Nasir Khan, January 20, 2015
Maulana Azad, the Imam-al-Hind, was an outstanding Islamic scholar, a great orator and a prominent political leader of India during the British rule. He opposed the idea of the partition of India on the basis of religion and warned Muslim leaders of the dangers of a separate homeland for Muslims. This great scholar understood the problems Indian Muslims faced if the demands of an Islamic country (Pakistan) were accepted.
The events leading to the partition of India in 1947 and the subsequent history of Pakistan have shown the political sagacity and far-sightedness of this astute politician. But the upholders of the two-nation theory had won and the secularists and advocates of a united India had to agree to the partition plan.
However, it will be a lopsided view to blame only Jinnah. Many sections of Muslim community had fears of Hindu domination in an independent state of a united India. The top Hindu leaders, Gandhi and Nehru, did little to assuage such fears.
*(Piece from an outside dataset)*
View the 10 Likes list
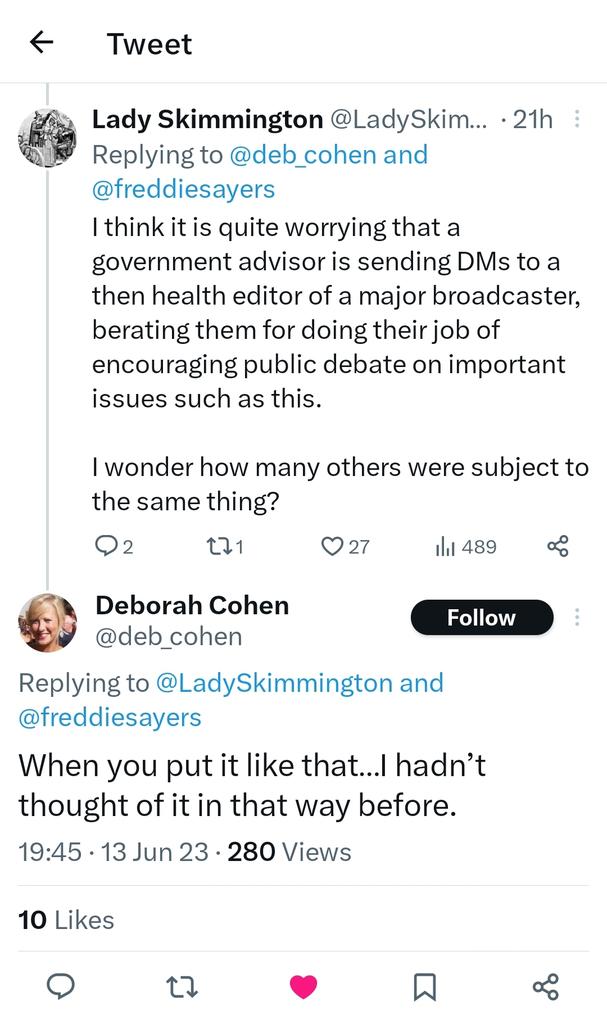 point(66,920)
As British historian Perry Anderson in 2012 in his three profound historical articles, ‘Gandhi Centre Stage,’ ‘Why Partition,’ and ‘After Nehru,’ had shown the situation was really quite complicated and any simplistic interpretations of history of the period that are quite common in India and Pakistan are of little value except for amateurish recriminations and misrepresentation of historical facts of the period.